Carlos, On Tuesday 22 February 2005 12:25, Carlos E. R. wrote:
The Tuesday 2005-02-22 at 07:01 -0800, Randall R Schulz wrote:
Hi, Carlos,
It seems you have some time on your hands...
I had a free hour, and wanted to exercise my neurones :-)
When the connection goes up, /etc/ppp/poll.tcpip does this:
while true ; do set -- $(/sbin/runlevel) test -e /etc/init.d/rc${2}.d/S*xntpd && break test -x /usr/sbin/ntpdate || break checkproc /usr/sbin/xntpd &> /dev/null && break /usr/sbin/rcxntpd ntptimeset break done
It seems to me there's nothing to keep this loop from saturating the CPU if none of the conditions that allow it to terminate are met. Perhaps a "sleep" following the invocation of rcxntpd?
Well, for one, it is written by SuSE, so I shouldn't worry too much ;-) For another, I have it dissabled completely, I use my own ip-up.local instead.
Wouldn't the last line (break) break in any case?
I think it is not really a loop, only a "cute" way of chaining if/then/else sentences.
Yes, you're right, of course. Too cute by half, I'd say, but I suppose that's just because it fooled me.

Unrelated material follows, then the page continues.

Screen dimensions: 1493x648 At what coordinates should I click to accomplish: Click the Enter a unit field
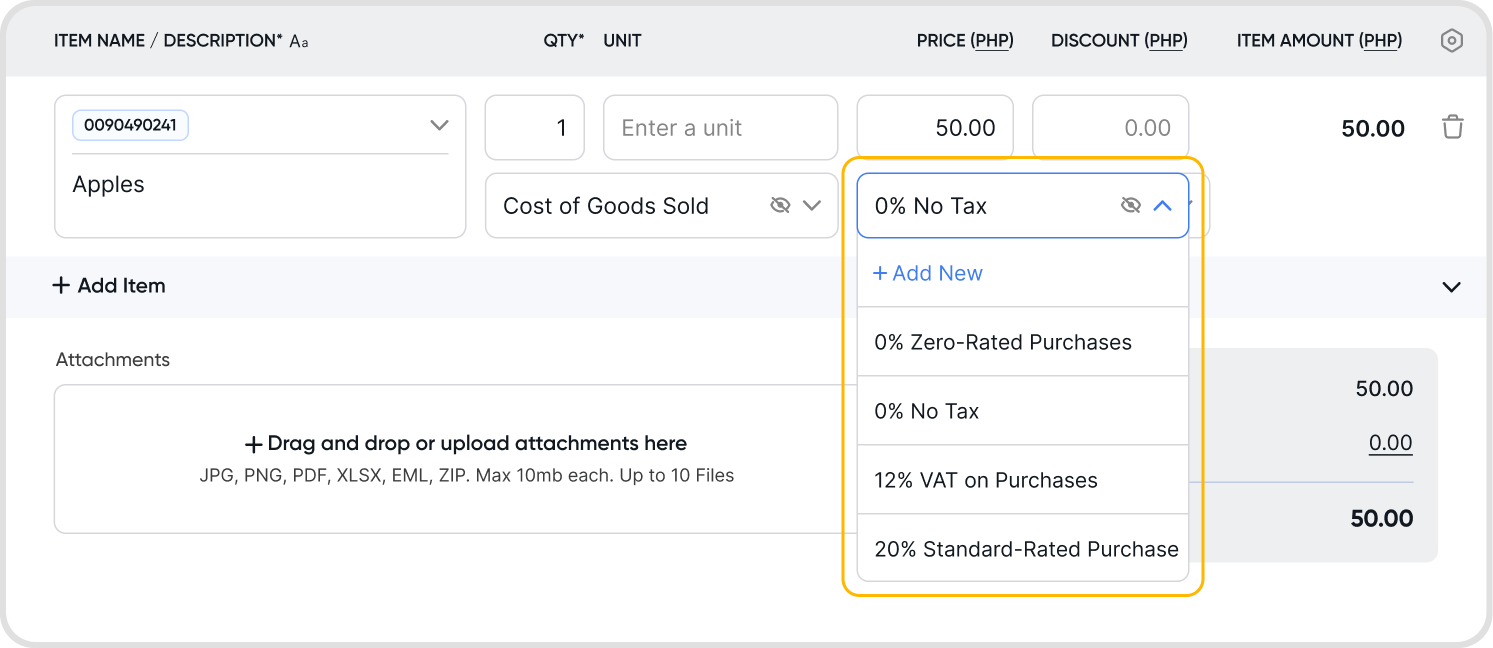(x=720, y=128)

Let me see... the "set" line I don't understand, but the runlevel comand "prints the previous and current system runlevel on its standard output, separated by a single space. If there is no previous system runlevel, the letter N will be printed instead". Ah, it sets the first parameter to "N" and the second ${2} to "5" in my system.
Set does dual duty. It can change shell options and it can set the positional parameters. It's the latter use being made in this case. The previous and current run levels become $1 and $2, as you note.
...
This brings up another thing I just learned recently:
...
Pause for NUMBER seconds. SUFFIX may be 's' for seconds (the default), 'm' for minutes, 'h' for hours or 'd' for days. Unlike most implementations that require NUMBER be an integer, here NUMBER may be an arbitrary floating point number.
Note in particular the last sentence.
Yes, I use it fairly often. I didn't remember about the floating point, though. Funny, and interesting :-)
I'm not laughing. But I've found it to be handy.